##### TASK MATERIAL
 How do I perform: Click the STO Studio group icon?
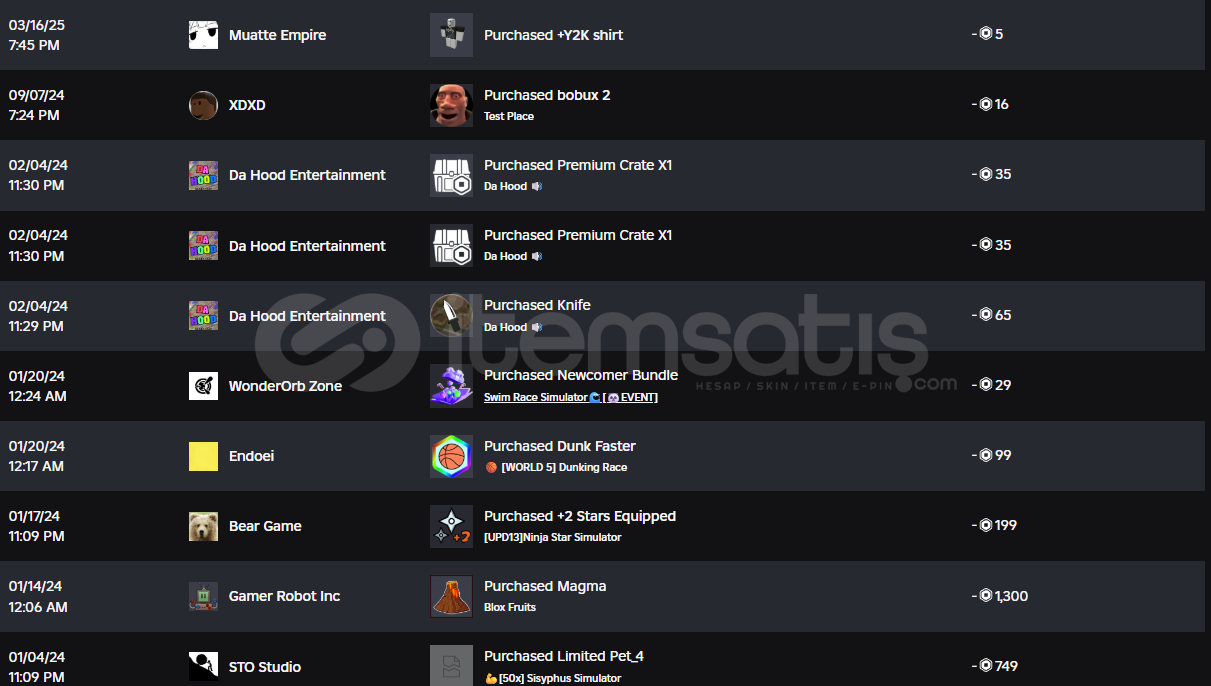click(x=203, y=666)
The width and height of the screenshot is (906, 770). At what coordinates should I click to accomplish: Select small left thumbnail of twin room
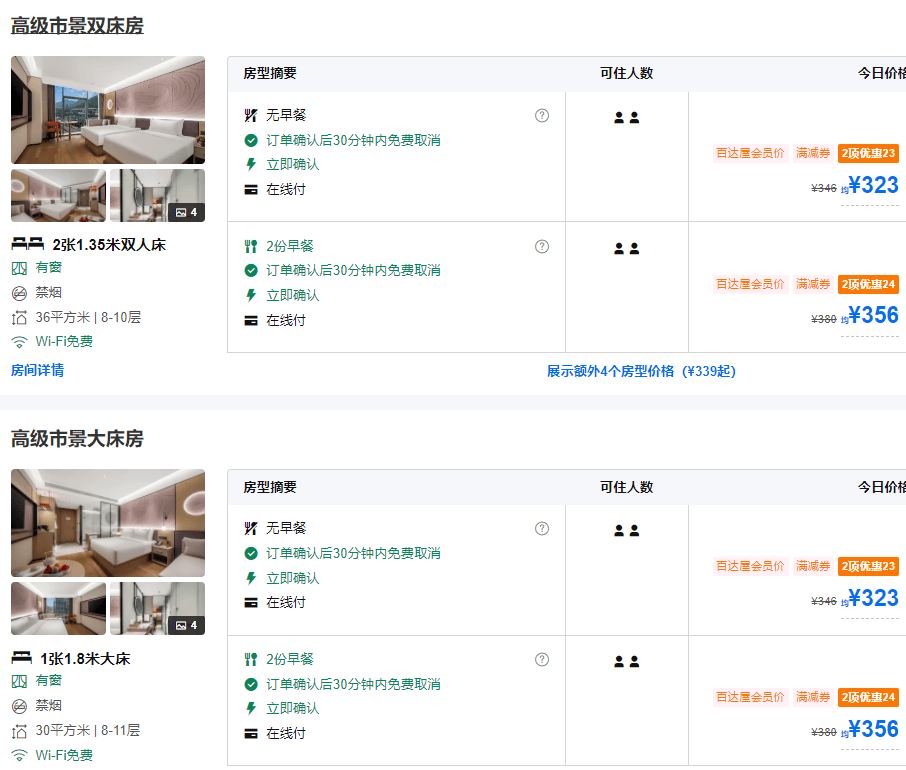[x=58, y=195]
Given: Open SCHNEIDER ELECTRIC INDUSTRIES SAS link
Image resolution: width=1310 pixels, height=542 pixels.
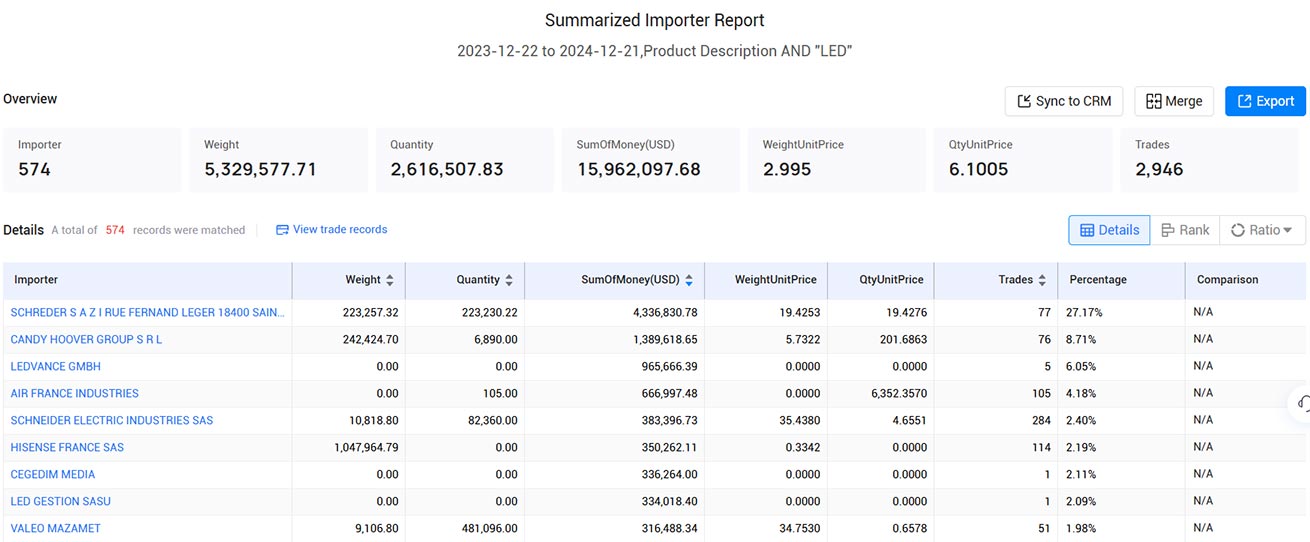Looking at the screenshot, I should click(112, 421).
##########
■ **PROBLEM TO WORK ON**: Quote the data exactly, leaving every image out of the copy.

■ **COMPLETED TASK**:
 How do I perform: Click the STO Studio group icon?
click(x=203, y=666)
The width and height of the screenshot is (906, 770). At what coordinates should I click to accomplish: Select small left thumbnail of twin room
[x=58, y=195]
Given: Open SCHNEIDER ELECTRIC INDUSTRIES SAS link
Image resolution: width=1310 pixels, height=542 pixels.
Looking at the screenshot, I should click(112, 421).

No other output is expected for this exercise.